ACTION ITEM. In the material below, find each line with the word "will" and list it.

ENTRIES SUPPLIED.

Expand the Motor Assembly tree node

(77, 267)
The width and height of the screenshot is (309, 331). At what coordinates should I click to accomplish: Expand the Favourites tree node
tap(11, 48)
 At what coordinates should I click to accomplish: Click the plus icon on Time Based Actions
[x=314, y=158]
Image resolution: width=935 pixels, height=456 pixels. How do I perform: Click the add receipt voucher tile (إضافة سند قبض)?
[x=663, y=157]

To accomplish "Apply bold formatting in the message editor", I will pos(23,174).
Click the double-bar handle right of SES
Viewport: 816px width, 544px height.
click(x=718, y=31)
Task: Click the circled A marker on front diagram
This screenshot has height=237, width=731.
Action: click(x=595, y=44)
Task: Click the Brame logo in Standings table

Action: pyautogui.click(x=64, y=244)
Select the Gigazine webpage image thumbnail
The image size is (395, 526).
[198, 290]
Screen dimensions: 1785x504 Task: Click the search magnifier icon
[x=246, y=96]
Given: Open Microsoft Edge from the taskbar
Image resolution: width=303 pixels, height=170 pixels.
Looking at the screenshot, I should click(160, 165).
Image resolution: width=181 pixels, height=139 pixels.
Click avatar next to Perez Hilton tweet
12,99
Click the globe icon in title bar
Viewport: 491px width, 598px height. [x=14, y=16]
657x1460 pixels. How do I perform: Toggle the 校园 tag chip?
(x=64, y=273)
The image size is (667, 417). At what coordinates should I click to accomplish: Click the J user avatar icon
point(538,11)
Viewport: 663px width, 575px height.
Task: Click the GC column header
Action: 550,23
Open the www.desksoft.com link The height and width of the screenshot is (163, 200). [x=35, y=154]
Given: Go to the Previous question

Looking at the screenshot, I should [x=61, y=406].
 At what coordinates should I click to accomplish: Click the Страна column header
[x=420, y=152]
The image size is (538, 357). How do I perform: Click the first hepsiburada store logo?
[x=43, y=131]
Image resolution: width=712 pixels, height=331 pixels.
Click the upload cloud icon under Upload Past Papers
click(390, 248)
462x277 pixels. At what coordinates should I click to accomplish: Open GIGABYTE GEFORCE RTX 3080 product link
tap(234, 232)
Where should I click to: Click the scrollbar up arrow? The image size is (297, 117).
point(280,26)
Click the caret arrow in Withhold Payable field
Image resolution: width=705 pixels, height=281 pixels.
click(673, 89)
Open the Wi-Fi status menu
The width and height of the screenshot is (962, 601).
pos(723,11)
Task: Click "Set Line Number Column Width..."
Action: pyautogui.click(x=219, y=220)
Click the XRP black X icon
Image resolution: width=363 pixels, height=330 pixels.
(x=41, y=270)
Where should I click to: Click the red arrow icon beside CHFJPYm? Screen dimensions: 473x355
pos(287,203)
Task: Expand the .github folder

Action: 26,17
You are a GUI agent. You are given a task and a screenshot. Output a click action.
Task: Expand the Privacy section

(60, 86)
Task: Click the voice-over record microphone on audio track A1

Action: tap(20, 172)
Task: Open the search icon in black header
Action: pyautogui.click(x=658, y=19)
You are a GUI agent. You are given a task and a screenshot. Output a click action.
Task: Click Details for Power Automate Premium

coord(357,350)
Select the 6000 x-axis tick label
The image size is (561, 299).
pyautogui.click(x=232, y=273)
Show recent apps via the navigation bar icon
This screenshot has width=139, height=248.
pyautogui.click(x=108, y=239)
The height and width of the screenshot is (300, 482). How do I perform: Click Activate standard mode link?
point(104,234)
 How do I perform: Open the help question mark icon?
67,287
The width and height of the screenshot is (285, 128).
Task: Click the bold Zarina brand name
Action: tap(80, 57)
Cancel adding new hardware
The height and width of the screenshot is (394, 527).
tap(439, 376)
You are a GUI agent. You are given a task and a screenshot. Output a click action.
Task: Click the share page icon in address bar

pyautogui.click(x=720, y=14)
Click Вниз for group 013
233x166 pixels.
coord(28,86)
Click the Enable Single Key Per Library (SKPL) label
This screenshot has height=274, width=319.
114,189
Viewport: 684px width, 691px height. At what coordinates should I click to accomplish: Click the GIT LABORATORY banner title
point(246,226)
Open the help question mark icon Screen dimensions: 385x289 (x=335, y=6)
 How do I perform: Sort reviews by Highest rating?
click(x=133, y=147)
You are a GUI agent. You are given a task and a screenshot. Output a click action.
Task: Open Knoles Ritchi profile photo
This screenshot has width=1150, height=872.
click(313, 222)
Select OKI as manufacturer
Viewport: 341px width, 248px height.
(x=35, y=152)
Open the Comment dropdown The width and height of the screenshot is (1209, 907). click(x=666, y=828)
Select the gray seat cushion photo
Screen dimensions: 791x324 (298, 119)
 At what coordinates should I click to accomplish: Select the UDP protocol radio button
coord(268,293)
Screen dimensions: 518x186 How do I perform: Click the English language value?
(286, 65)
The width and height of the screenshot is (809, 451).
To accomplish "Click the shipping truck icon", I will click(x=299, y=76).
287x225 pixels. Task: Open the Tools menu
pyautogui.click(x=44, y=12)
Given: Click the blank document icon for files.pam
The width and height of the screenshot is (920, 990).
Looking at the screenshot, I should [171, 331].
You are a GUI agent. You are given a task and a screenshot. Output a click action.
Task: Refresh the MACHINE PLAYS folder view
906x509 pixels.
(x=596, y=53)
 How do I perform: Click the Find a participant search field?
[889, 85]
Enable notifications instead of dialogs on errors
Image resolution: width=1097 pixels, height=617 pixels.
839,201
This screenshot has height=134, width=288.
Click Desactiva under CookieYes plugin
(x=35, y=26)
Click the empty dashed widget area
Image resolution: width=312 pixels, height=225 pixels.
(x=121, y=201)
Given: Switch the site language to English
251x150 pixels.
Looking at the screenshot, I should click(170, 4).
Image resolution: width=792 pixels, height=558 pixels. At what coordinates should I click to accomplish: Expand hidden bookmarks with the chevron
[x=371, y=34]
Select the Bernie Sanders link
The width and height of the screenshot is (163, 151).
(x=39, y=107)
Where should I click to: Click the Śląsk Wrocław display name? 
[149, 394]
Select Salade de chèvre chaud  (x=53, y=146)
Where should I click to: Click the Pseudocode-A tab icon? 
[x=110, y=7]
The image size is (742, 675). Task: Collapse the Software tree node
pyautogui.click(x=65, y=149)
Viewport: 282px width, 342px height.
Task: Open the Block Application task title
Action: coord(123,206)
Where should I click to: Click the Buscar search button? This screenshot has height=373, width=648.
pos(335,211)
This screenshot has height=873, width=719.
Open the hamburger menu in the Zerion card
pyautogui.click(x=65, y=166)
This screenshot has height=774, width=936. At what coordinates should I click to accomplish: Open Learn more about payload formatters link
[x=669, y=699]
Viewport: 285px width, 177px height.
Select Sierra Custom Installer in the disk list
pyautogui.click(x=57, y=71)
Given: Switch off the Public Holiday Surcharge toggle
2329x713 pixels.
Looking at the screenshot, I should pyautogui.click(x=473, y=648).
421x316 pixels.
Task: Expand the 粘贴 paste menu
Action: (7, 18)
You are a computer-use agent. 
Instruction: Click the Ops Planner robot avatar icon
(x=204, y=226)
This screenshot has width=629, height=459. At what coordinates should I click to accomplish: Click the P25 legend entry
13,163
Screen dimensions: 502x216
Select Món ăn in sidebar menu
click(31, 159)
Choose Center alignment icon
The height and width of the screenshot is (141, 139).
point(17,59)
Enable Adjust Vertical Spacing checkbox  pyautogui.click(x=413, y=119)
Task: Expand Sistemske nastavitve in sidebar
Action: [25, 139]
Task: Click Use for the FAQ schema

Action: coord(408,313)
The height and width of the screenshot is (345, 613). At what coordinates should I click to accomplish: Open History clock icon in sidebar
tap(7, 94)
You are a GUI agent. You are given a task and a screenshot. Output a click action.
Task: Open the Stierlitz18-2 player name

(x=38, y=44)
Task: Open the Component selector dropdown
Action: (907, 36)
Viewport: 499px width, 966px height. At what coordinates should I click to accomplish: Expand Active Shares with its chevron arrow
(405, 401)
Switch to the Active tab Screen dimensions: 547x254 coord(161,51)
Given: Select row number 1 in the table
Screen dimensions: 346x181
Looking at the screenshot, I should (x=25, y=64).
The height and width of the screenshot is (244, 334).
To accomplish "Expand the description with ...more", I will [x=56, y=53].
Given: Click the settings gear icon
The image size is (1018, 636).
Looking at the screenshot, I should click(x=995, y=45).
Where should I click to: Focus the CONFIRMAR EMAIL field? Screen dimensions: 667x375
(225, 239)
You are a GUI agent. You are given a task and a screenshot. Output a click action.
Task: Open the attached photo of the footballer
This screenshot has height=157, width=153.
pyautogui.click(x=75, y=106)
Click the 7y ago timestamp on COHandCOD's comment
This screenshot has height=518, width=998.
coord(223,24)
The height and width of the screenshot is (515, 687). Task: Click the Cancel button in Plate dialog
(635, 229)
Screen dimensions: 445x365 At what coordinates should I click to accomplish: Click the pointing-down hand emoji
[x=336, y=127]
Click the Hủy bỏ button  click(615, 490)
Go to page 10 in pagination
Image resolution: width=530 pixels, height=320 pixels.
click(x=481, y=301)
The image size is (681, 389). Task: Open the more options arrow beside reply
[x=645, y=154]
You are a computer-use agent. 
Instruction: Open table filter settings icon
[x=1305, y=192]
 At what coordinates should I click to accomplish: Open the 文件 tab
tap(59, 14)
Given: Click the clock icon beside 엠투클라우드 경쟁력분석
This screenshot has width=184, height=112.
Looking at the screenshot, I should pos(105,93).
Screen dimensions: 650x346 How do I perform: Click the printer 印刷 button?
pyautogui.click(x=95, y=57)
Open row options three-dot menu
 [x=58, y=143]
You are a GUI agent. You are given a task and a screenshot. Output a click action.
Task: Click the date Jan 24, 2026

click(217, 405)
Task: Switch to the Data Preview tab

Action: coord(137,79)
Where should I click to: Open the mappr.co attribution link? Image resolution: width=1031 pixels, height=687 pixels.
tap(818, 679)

RESPONSE BELOW.
To accomplish "Apply bold formatting in the message editor", I will pos(23,174).
To accomplish "Click the shipping truck icon", I will click(x=299, y=76).
To accomplish "Expand the description with ...more", I will [x=56, y=53].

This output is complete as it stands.